One of the most common uses of the word is found in a phrase like
That's bollocks, meaning 'That's nonsense.' In last month's column, Blanche pointed out that many terms
which mean 'a mess, a foul up' use terms related to sex.
Fuck up and screw up are perhaps the most common of these in American English. British English also says that something is a
balls up if it is a complete mess. It's not too hard to see how a word that means 'a mess, a confusion' might also be used to mean 'nonsense.'
Americans no longer seem to use references to the testicles to mean 'nonsense,' but there is some evidence that at one time this was more widespread. In a 1903 book
about Harvard, an American students says something is
balls, meaning it makes no sense. And during WWII, when the Germans demanded a surrender at Bastogne, Gen. Anthony
McAuliffe replied "Nuts!" Miss Poubelle thinks that this last sense survives marginally in American English in the phrase
Nuts to you. This was originally strong language meaning 'the hell with
you,' but now seems to be the cutesy name of half the webpages and newsletters dealing with the nut industry.
Related to the 'nonsense' meaning is a peculiarly British English form of emphatic denial, shown in the following examples from the Internet:
Did he have any "stress counselling"? Did he
BOLLOCKS! And, Did he care ? Did he bollocks.
Or, Blair would have shat himself, but would he have done anything about it? Would he
bollocks. Roughly paraphrased, these mean something like "what you just said is nonsense." American English has a rough equivalent in exchanges like
You enjoyed the Celine Dion concert, didn't you? The hell I did.
Or, Will you buy me that ramekin? The hell I
will.

GIVEN EXERCISE 1
In the passage on the word bollocks, write everything from "Related to the" down to "hell I did." again, swapping "Celine Dion concert" for "Elton John show".

SUPPLIED MATERIAL
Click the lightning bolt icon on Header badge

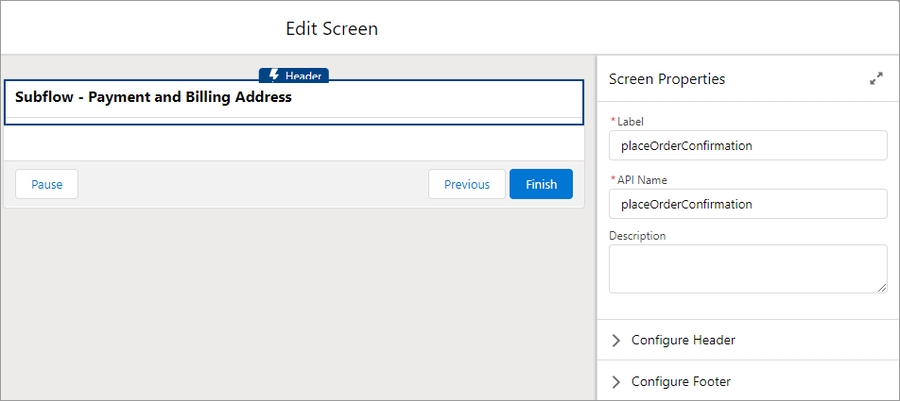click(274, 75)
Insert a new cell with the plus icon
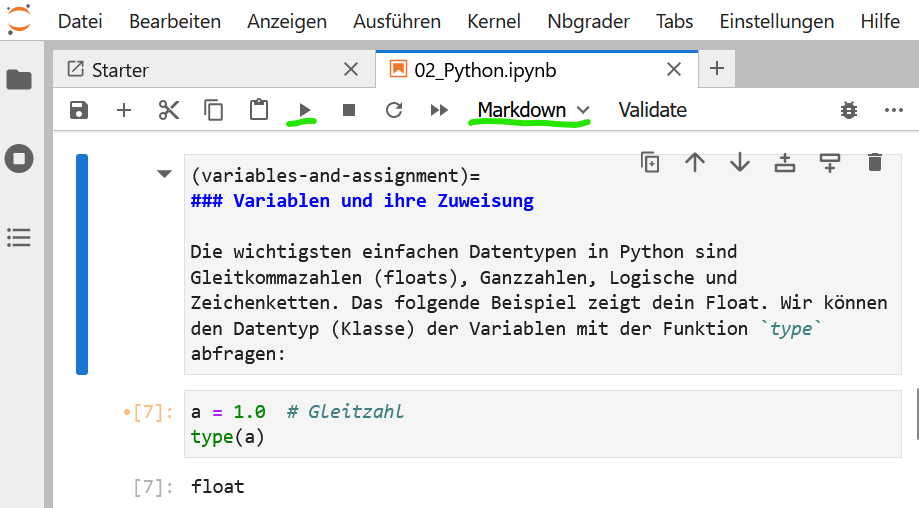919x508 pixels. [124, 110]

---

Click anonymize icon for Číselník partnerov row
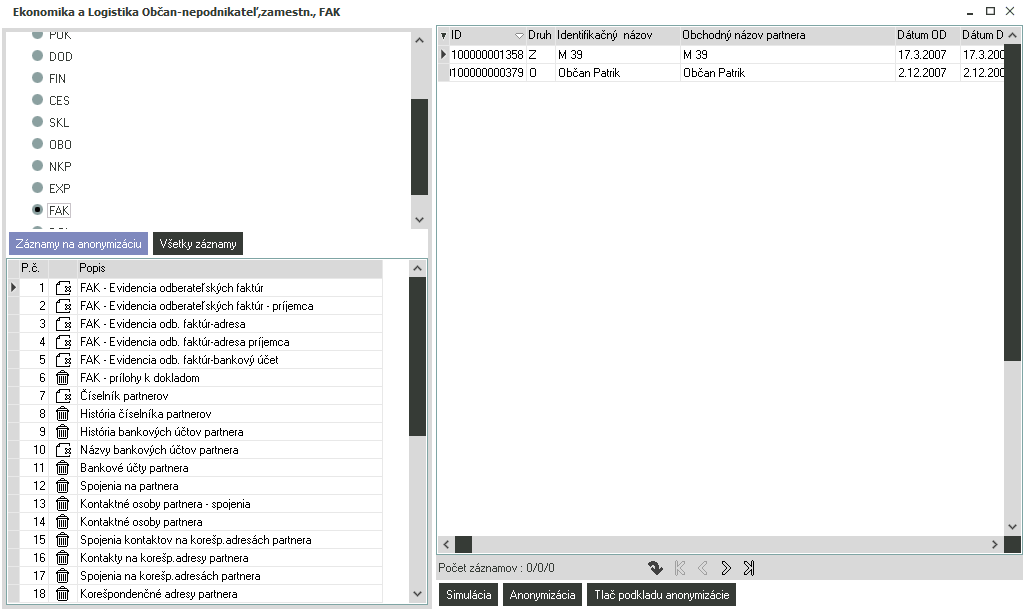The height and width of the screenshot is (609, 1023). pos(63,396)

GIVEN EXERCISE 2
Put the rows from the line containing "Click the lightning bolt icon on Header badge" down to the line containing "919x508 pixels. [124, 110]" into a two-column CSV with the columns instruction and answer. Each row gets one CSV line, with its text and its answer each in a single quoted field and line breaks turned into spaces. Leave the pictures out.

COMPLETE OUTPUT 1
Related to the 'nonsense' meaning is a peculiarly British English form of emphatic denial, shown in the following examples from the Internet:
Did he have any "stress counselling"? Did he
BOLLOCKS! And, Did he care ? Did he bollocks.
Or, Blair would have shat himself, but would he have done anything about it? Would he
bollocks. Roughly paraphrased, these mean something like "what you just said is nonsense." American English has a rough equivalent in exchanges like
You enjoyed the Elton John show, didn't you? The hell I did.

COMPLETE OUTPUT 2
instruction,answer
"Click the lightning bolt icon on Header badge","click(274, 75)"
"Insert a new cell with the plus icon","919x508 pixels. [124, 110]"